Next, Dynamic Grounding allows companies to customize prompts to set their business needs in several ways, including: (1) referencing CRM fields using Merge Fields that are replaced with actual data when the prompt runs, (2) using complex logic in a prompt by pulling in data with Flow, (3) making callouts to grab data from external data sources with API Calls, and (4) using Copilot Search to search for structured and unstructured data that is vectorized, allowing users to use only relevant data that should be used in a prompt to avoid overcrowding.

After grounding the prompt, Data Masking can be accomplished in 2 ways so that the LLM can still understand context about the data.

Pattern-Based Masking uses a combination of Regular Expression matching which replaces sensitive data (Names, Emails, Phone Numbers) with data generated using a defined pattern. An admin also can determine which PII entries can be masked in an Org.

Field-Based Masking is used to mask based on metadata, honoring existing data sensitivity levels, compliance categories, and Shield-encrypted fields. An admin can also configure what information can be masked in an Org, such as PII, HIPAA, GDPR, or PCI.

Furthermore, an admin can also allow authorized users to override data masking at Prompt Template and Model level.

Salesforce also has also a 3-pronged approach to Prompt Defense by limiting context windows to maintain model coherence, blocking malicious prompts, and providing instructions to the LLM to return an appropriate response if it experiences an error or is unsure of the validity of a response.

Finally, Salesforce has applied an additional security layer called Zero-Data Retention with 3rd party LLMs that ensures no data can be used for model training or product improvements, no data can be retained outside of Salesforce, and no human will look at the data sent to the Model. Moreover, companies can audit and verify that no data is being retained.

The Response Flow

Once the prompt has been sent and a response has been received, the response Demasks the sensitive data. Next, the response is evaluated for Toxicity using a specialized model based that is optimized for handling multiple labels, i.e. if a response was labeled as both “hateful” and “offensive”, and is also scored for safety.

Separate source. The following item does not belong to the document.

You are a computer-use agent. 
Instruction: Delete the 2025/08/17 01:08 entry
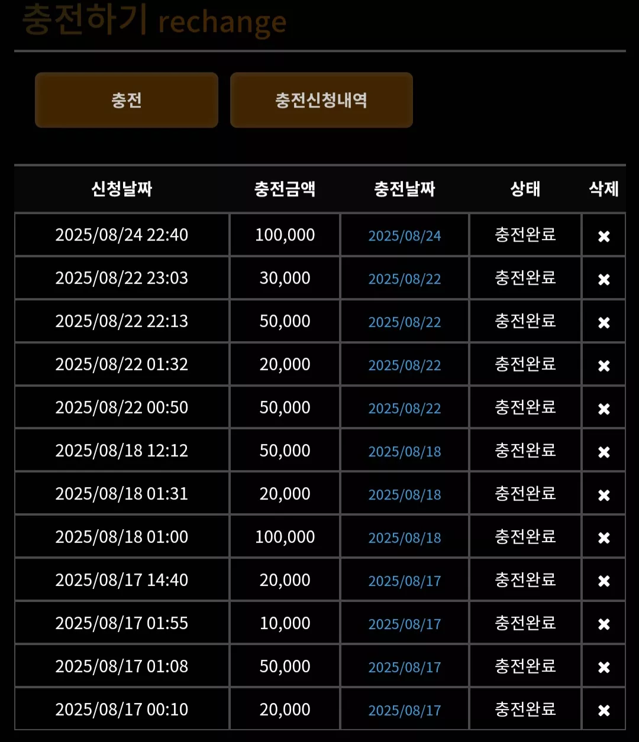(x=604, y=668)
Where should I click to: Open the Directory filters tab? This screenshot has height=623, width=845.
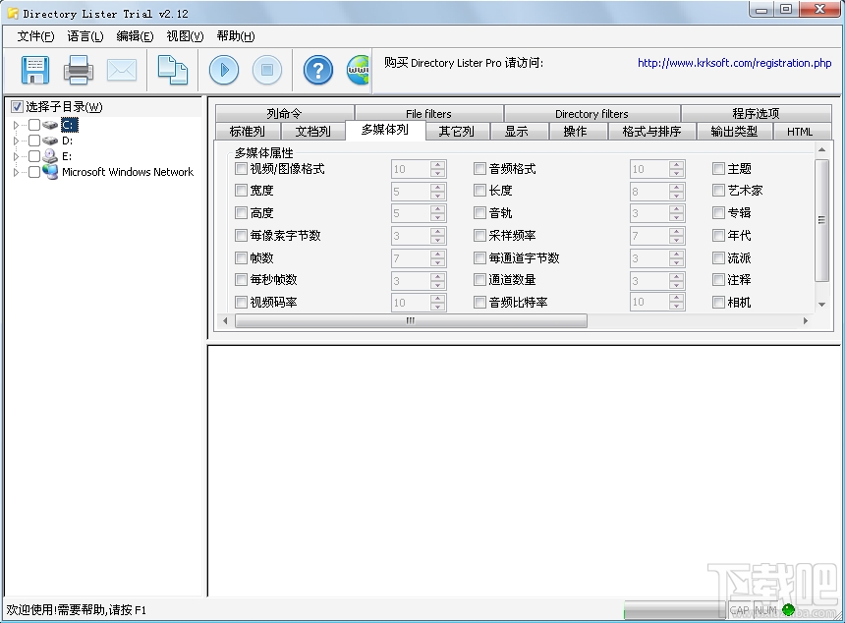(x=592, y=112)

Companies can then access Audit Trail in Data Cloud which stores a comprehensive log of all prompts, responses, and feedback to see how well prompts and responses are working, and feedback users have provided. As a final step, Salesforce has a Red Team that is focused on revealing model limitations and training away from harmful outputs.

Future State

Salesforce has invested heavily in ensuring that they are the AI CRM of the future. Copilot has several generic use cases, but it will specifically shine when industries take the lead in exploiting its capabilities. There is a lot of apprehension about using these technologies, but Salesforce is making positive strides to ensure that the existing trust gap closes, albeit not at the same speed as the current pace of innovation.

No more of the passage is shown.